▶ [Activity 1]:
Set down the notes on A Little Life from "1. A Little" to "of September 2020.", word for word.
▶ [Activity 2]:
Write the next part of the notes on A Little Life, picking up right after their last sentence.

▶ [Text shown]:
Disclosure statement

No potential conflict of interest was reported by the author.

Notes

1. A Little Life was also shortlisted for the US National Book Award for Fiction and the Andrew Carnegie Medal for Excellence in Fiction. It won the Kirkus Prize in Fiction and the British Book Industry Award for Fiction Book of the Year. The book’s official Instagram account, @alittlelifebook, which shares fan content related to the novel that was previously posted by other users of the app, has over 20.000 followers as of September 2020.

▶ [Data for review]:
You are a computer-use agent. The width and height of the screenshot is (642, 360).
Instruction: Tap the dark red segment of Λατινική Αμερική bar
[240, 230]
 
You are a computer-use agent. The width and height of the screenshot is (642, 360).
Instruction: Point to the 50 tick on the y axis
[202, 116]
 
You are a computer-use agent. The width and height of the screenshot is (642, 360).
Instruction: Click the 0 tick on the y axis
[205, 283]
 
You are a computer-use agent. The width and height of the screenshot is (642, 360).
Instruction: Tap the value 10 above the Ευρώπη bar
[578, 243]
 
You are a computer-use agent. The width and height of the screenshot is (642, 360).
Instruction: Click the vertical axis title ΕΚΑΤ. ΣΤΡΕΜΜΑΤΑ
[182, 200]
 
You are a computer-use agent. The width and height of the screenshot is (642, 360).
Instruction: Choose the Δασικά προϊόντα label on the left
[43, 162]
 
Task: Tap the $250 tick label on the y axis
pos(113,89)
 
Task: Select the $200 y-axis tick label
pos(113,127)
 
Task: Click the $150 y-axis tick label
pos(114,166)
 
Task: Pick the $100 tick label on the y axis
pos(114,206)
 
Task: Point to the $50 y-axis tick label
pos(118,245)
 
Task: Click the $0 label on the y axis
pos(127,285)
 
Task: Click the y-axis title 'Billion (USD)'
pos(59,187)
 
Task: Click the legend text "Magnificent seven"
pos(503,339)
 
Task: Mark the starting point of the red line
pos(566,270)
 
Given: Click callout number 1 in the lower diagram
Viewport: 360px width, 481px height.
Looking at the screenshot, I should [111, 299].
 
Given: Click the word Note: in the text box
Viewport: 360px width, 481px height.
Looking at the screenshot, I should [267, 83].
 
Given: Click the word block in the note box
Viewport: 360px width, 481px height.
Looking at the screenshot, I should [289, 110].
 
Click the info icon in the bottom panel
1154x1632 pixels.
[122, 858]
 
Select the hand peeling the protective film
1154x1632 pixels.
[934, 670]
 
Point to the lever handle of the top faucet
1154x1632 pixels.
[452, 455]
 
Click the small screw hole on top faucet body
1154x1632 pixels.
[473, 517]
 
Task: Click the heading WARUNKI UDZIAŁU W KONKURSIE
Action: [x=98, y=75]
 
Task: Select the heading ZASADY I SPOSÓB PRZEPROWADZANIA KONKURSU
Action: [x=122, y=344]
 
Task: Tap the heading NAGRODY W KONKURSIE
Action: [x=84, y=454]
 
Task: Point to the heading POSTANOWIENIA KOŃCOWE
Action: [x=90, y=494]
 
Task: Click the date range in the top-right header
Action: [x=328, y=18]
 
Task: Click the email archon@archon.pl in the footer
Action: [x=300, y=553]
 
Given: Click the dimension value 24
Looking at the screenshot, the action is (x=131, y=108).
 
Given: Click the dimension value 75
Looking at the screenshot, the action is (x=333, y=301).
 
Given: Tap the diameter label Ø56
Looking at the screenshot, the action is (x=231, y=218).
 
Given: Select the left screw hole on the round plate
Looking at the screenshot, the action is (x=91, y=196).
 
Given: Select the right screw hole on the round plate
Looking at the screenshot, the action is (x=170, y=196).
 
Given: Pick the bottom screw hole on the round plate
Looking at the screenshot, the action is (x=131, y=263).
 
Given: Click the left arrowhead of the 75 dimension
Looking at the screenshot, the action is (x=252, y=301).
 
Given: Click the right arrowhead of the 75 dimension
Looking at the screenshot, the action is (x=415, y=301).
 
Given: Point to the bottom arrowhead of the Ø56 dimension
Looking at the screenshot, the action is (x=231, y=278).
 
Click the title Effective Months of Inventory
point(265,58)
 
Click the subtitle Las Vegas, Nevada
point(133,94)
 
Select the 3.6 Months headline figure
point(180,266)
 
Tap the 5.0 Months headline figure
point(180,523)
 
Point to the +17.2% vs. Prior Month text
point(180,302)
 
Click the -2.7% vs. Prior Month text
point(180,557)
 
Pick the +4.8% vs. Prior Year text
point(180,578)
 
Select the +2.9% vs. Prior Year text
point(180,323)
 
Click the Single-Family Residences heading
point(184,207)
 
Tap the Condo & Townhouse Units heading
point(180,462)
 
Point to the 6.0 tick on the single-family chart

▶ [Reply 1]:
1. A Little Life was also shortlisted for the US National Book Award for Fiction and the Andrew Carnegie Medal for Excellence in Fiction. It won the Kirkus Prize in Fiction and the British Book Industry Award for Fiction Book of the Year. The book’s official Instagram account, @alittlelifebook, which shares fan content related to the novel that was previously posted by other users of the app, has over 20.000 followers as of September 2020.

▶ [Reply 2]:
2. Writing for The Times, Fiona Wilson called A Little Life “a singularly profound and moving work”, which “takes you so deeply into the lives and minds of these characters that you struggle to leave them behind”, a sentiment shared by similar raves in publications like The New Yorker, The Wall Street Journal, or Los Angeles Times (see CitationCha; CitationMichaud; CitationSacks; CitationWilson). Contrarily, Daniel Mendelsohn in the The New York Review of Books panned the novel for what he considered its gratuitous depiction of violence and suffering, which sparked a debate between him and the novel’s editor Gerald Howard on whether or not the novel “‘duped’ its readers into feeling the emotions of pity and terror and sadness and compassion” (Howard, qtd. in CitationFlood), among other issues. The novel’s complex stance toward the emotional responsiveness of its readership will be one of my concerns in the following.

3. Sean CitationMcCann has also taken issue with Yanagihara’s representation of traumatic suffering in relation to the increasing display of financial and social privilege as the narrative progresses, suggesting that “[t]he pathos of A Little Life is the sadness with which the fortunate watch the unfortunate falling through the net”.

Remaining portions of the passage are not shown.